Apparemment content de lui, M. Pont a récidivé le 6 janvier 2020 en déclarant, avec son sens de la mesure proverbial, à propos des appels à la grève dans certaines raffineries : « Pour moi, prendre la France en otage, c’est tout à fait illégal. Et, évidemment on va peut-être me critiquer, ce sont des faits de terrorisme. » On est heureux de constater qu’il n’a pas totalement perdu le sens des réalités, il est au moins conscient qu’on va « peut-être » le critiquer. Jamais deux sans trois, on attend donc avec impatience la prochaine intervention brillante de ce député (que l’on pourra alors rebaptiser Jean-Pierre Triple Pont). D’après nos sources, elle pourrait bien porter sur les liens occultes noués entre la CGT et Al-Qaïda (Franz-Olivier Giesbert prépare déjà son éditorial).

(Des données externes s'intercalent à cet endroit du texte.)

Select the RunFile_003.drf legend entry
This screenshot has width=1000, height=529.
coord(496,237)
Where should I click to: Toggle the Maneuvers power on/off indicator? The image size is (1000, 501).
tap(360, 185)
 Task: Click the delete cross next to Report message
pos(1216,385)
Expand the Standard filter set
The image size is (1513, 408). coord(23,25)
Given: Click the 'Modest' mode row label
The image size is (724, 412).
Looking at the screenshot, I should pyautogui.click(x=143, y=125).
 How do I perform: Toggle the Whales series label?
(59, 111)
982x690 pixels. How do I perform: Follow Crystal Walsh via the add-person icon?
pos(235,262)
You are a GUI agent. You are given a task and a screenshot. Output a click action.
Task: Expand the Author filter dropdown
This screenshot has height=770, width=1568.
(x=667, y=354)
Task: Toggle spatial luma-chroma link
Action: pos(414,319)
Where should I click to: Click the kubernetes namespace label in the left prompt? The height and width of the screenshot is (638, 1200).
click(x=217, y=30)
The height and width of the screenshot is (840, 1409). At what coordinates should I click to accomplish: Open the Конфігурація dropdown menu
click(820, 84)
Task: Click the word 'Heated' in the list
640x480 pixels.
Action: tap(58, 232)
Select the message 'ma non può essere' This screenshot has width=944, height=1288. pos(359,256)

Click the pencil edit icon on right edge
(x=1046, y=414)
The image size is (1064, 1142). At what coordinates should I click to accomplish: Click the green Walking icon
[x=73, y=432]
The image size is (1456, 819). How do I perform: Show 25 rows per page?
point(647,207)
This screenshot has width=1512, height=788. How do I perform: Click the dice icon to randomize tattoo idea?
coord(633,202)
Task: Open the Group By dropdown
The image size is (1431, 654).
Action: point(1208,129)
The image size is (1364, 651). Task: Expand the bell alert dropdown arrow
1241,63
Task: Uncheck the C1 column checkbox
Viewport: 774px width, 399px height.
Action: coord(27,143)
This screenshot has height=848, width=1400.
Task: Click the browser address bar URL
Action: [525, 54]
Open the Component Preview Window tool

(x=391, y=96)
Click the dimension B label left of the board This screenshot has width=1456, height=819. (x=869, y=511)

Sauvons la planète, abattons un cheminot

Les grèves alimentent visiblement l’imaginaire paranoïaque de nos camarades centristes puisque, récemment, des partisans de M. Macron ont tout simplement accusé la grève à la SNCF d’aggraver le changement climatique. Eh oui, ces satanés cheminots sont décidément diaboliques. Non seulement ils augmentent de manière parfaitement irresponsable les risques d’attentats mais, en même temps, ils en profitent pour détruire la planète. Écœurant.

Peut-on aller encore plus loin dans la mauvaise foi délirante ? Dans Le Monde du 15 janvier, Valérie Oppelt, candidate aux prochaines municipales à Nantes, relève fièrement le gant en déclarant (à propos de la réforme des retraites) : « Sur le terrain, une majorité silencieuse nous dit de ne pas lâcher ». On a bien lu : la majorité silencieuse lui parle. Comment un tel prodige est-il possible ? On en est réduit aux conjectures. Sans doute Mme Oppelt entretient-elle un lien mystique avec la majorité silencieuse qui lui permet de s’entretenir avec elle en faisant l’économie du pauvre instrument qu’est le langage. Notons d’ailleurs que la majorité silencieuse bavarde mais pas n’importe où : elle ne consent à parler que « sur le terrain ».

La Majorité Silencieuse, le Terrain et la Fée Clochette

Tout comme le jardin d’Eden ou l’Ile aux enfants, le Terrain est un lieu enchanté que personne ne parvient à localiser avec précision. Sa nature magique tient à ceci : si vous êtes un politicien et que vous vous aventurez sur le Terrain, vous n’y rencontrez que des gens qui sont absolument d’accord avec vous dans tous les domaines. Il faut dire que le Terrain est la contrée mystérieuse où habite cette peuplade non moins énigmatique : la majorité silencieuse. La population rejette le projet de réforme des retraites ? Peu importe, la majorité silencieuse est formelle : la population soutient avec ferveur cette réforme. La population est avide de travailler plus longtemps. Elle ne souhaite qu’une chose : rester sur le Terrain pour se tuer à la tâche jusqu’à 70 ans.

Résumons : la majorité silencieuse s’exprime bruyamment mais seulement dans un lieu qui n’existe pas qu’on appelle le Terrain. C’est limpide. Vous pourriez en déduire que le « débat démocratique » se réduit souvent à un jeu de dupes fait de rhétorique creuse et de mensonges éhontés. Mais il ne faut pas faire une chose pareille car je considère comme un devoir de vous rappeler que la France est actuellement en guerre.